A renewed focus on the public schools may be yielding modest improvement, but after-school programs for poor kids are gasping for funding.

"Public schools aren't equipped to deal with at-risk kids. They can't deal with the kid whose mother is not home at 5 p.m.," says Gerry Stevens-Kittner, deputy director of Beacon House, an after-school program that sits in the middle of Edgewood Terrace public housing complex in Northeast Washington.

Beacon House provides a safety net as well as a shield from the influences of the street. Each weekday it serves 200 students from kindergarten through 12 grade. They come mainly from single-family homes with average incomes of $20,000.

"Some of them don't have a parent to give them a nutritious breakfast, help them with their homework, make sure they brush their teeth. Some mothers are just hanging on," says Stevens-Kittner, 56, who previously worked as an attorney in the Superior Court's Child Abuse and Neglect Branch. "We are surrogate parents."

The children are fed and mentored. Tutors help them with homework. "We had an eighth-grade girl who all of a sudden proclaimed one day, 'Oh, that is what odd and even numbers mean.' "

The citywide budget for such services has dropped dramatically: from $11.1 million in 2007 to $7.4 million for 2009, to a projected $4.4 million in 2010. His message to Obama: "We have a terrible struggle getting the funding to continue. If it weren't for these programs, who knows what would happen to these children?"

The Rev. Donald E. Robinson, founder and president of Beacon House, says he knows: "Some kids would be dead, into drugs, or in jail if we weren't here."

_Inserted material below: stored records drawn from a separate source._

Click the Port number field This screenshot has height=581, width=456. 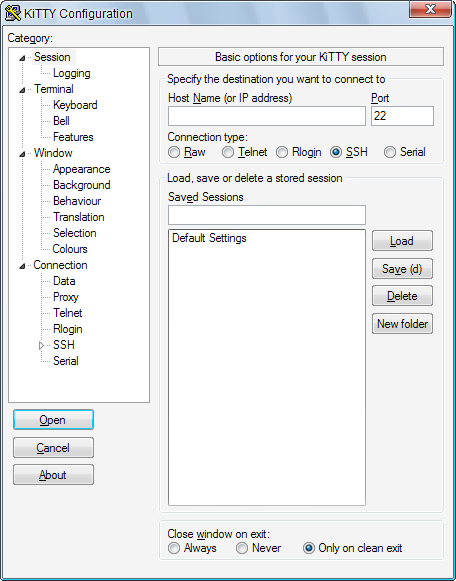click(402, 116)
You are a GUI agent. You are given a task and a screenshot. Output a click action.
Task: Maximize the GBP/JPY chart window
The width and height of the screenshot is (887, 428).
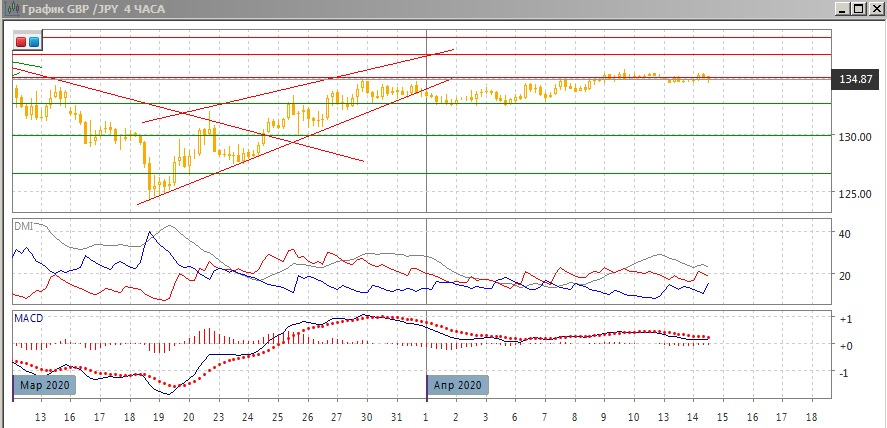859,9
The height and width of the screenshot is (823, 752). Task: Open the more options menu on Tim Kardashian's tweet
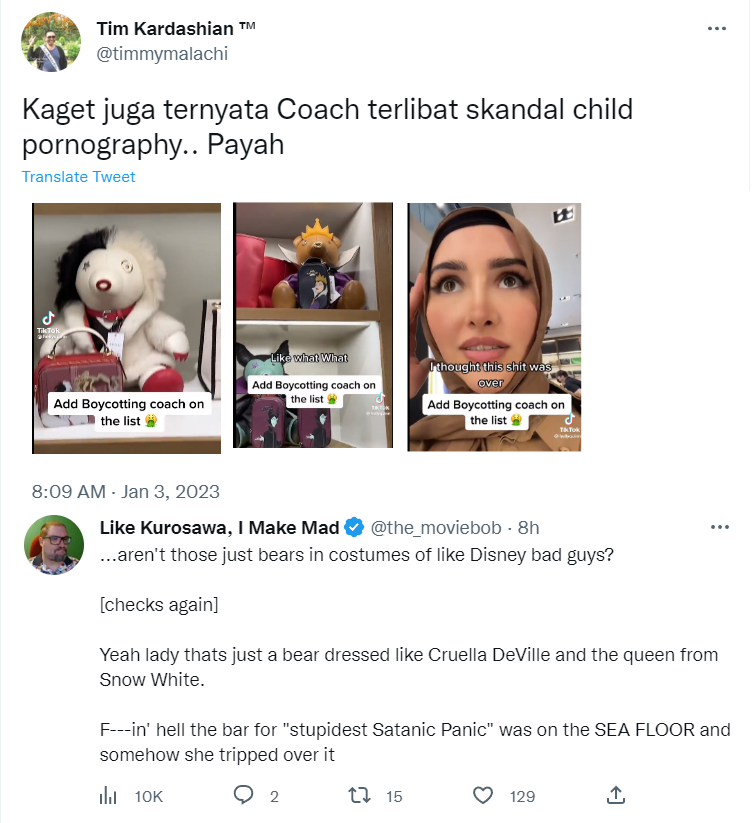(716, 28)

Commuting from Arlington, Stevens-Kittner sees the two Washingtons every day. "I come down Rhode Island. I pass First Street Northwest. It's mostly African American. . . . You see people waiting at bus stops in the bitter cold. You see people walking with shopping carts. You see people tired and hungry and struggling."

While his charges enjoy their turkey sandwiches and cartons of milk in the cafeteria, Stevens-Kittner says: "These children are invisible to the other Washington. They are not seen. They are not heard. It's probably not all that different from Chicago."

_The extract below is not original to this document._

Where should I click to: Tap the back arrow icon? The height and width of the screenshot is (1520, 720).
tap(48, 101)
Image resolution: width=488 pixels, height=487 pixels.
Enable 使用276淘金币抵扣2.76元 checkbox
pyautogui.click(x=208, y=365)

Perhaps that is, in a way, a blessing for the District.

"I was just two years out of college when I first moved to the South Side of Chicago to become a community organizer," Obama said in Anacostia. ". . . Everywhere you looked, businesses were boarded up and schools were crumbling and teenagers were standing aimlessly on street corners, without jobs and without hope."

It looked a lot like parts of the city he will soon call home.